## SUPPLIED TEXT

------------

Realization hits me in spurts
The couple of months before my departure somehow managed to become some of the busiest months of my life, and I found I had neither the time nor space of mind to reflect upon what this summer in Eastern and Southern Africa would be like. People would ask me about my project and plans and I would recount as much as I could and as much as I knew – which wasn’t all that much – as if this were some other reality and I were a third party observer to the distant upcoming events.
But spurts started to hit. Like the afternoon beer I had with my father the day before my departure. Maybe it was his questions on the logistics of my trip; or the taste of an afternoon beer; or the subtle yet persistent concern in his eyes and his voice.
Or like the last email I sent off to Jeremy on Monday night to inform him of my arrival time into Entebbe two days later; and the last time I checked email early Tuesday morning to make sure he would indeed be there to pick me up.
Or the customs forms handed to me on the last leg of my trip, that little light-blue square of paper that somehow opened the door to a whole new country.

------------

## DATA ROWS
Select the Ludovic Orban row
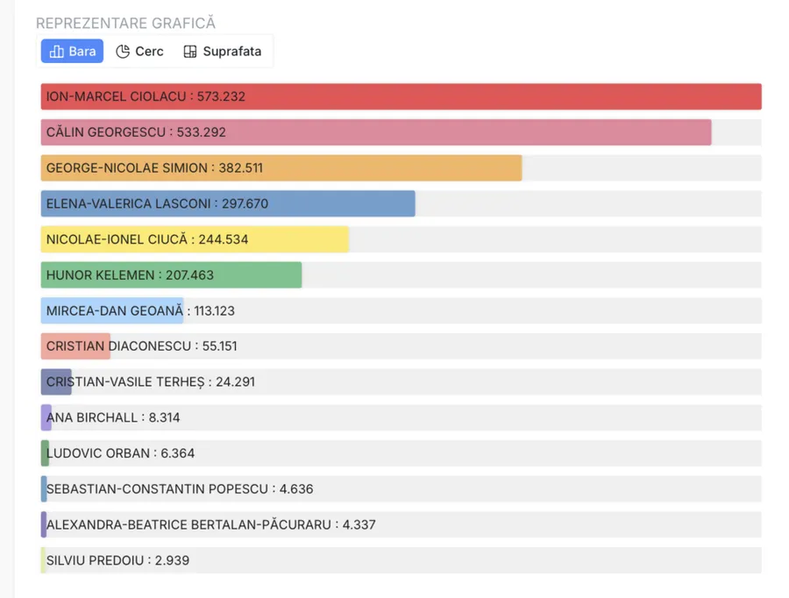The width and height of the screenshot is (789, 598). tap(401, 453)
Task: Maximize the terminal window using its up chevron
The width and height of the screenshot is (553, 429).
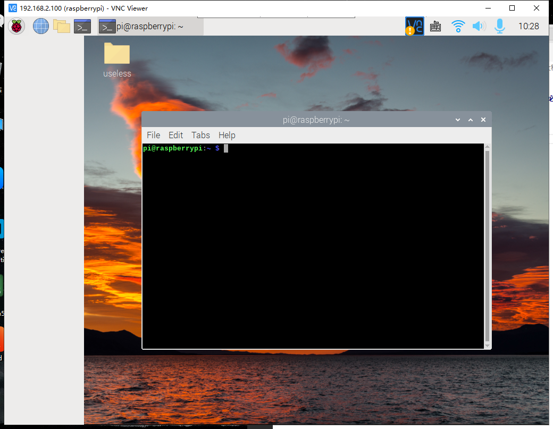Action: tap(471, 120)
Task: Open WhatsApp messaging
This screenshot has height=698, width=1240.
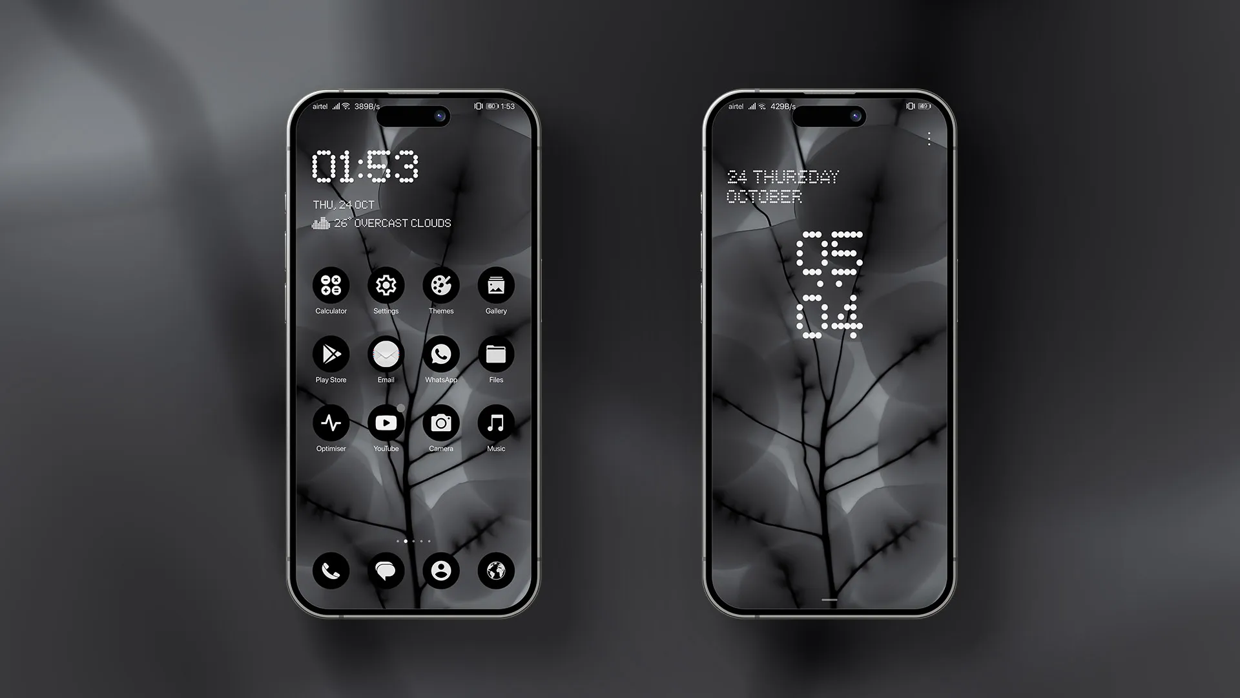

------------

## TASK LIST
• 1. Answer these from the travel essay:
(a) Which regions was the summer trip to cover?
(b) When did the writer have a beer with their father?
(c) What color was the customs form handed out on the last leg of the trip?
• 2. Please quote the travel essay word for word, starting at "Realization hits me" and ending at "distant upcoming events.".
• 3. Continue the travel essay past its final sentence.

## OUTPUTS FOR THE TASKS
• 1.
(a) Eastern and Southern Africa.
(b) In the afternoon of the day before the departure.
(c) Light blue.

• 2.
Realization hits me in spurts
The couple of months before my departure somehow managed to become some of the busiest months of my life, and I found I had neither the time nor space of mind to reflect upon what this summer in Eastern and Southern Africa would be like. People would ask me about my project and plans and I would recount as much as I could and as much as I knew – which wasn’t all that much – as if this were some other reality and I were a third party observer to the distant upcoming events.

• 3.
It was night when I arrived into Entebbe, Uganda on Wednesday, and I lost all remnants of formality between graduate student and assistant professor when I saw Jeremy’s familiar face at the airport. I gave him a big hug, happy and relieved to end two days of plane life with an escort service to Kampala. There wasn’t much for me to discover on the hour-long ride from Entebbe to Kampala, but Jeremy’s promise of daily breakfasts overlooking Lake Victoria infused me with just enough fresh energy to absorb his update of the project and to realize that I was going to have to switch gears relatively soon.
I realized when I turned down Jeremy’s suggestion that I sleep in and take the half day off before fully getting on board the project that I very well might be turning down the only occasion Jeremy would ever give me to take it easy. But the realization that I had landed in a new country was slowly cementing and any common sense I may have had was quickly eclipsed by the excitement of a new place, new faces, new sunrises and sunsets, new smells and tastes, new accents and handshakes.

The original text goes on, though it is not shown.